### Exercise requirements
Pick out all lines of the entries that include the word "agent" and copy them.

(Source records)
● ● ●

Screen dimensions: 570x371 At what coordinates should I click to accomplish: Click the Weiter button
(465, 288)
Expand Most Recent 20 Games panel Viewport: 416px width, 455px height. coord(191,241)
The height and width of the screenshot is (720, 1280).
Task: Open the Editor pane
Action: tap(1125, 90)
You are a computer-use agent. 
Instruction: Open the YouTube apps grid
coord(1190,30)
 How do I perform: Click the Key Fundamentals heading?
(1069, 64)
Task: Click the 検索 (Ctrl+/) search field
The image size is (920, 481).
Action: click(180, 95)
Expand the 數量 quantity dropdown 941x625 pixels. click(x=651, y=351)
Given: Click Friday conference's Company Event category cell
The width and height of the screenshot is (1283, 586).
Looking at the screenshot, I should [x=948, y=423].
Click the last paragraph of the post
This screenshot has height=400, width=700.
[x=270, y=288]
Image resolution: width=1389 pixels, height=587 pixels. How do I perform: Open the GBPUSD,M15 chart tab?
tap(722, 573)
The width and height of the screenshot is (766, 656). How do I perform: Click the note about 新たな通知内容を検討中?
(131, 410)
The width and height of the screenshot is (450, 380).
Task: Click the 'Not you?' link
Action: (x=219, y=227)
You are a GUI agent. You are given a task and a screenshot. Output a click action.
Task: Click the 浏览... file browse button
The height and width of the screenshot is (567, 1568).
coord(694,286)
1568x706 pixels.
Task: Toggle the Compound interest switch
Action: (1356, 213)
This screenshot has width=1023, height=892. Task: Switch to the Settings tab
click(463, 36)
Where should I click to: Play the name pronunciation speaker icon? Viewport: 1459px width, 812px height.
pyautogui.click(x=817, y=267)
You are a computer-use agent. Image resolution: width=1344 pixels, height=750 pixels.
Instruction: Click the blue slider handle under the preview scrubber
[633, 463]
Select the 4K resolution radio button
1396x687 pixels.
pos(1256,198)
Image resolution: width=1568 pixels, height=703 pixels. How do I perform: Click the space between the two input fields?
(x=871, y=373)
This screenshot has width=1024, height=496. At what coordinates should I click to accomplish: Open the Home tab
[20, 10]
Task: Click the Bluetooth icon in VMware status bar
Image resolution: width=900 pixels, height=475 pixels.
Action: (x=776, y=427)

● ● ●

### Result of this exercise
You are a computer-use agent. 
You are a GUI agent. You are given a task and a screenshot. Output a click action.
You are a computer-use agent. Image resolution: width=1344 pixels, height=750 pixels.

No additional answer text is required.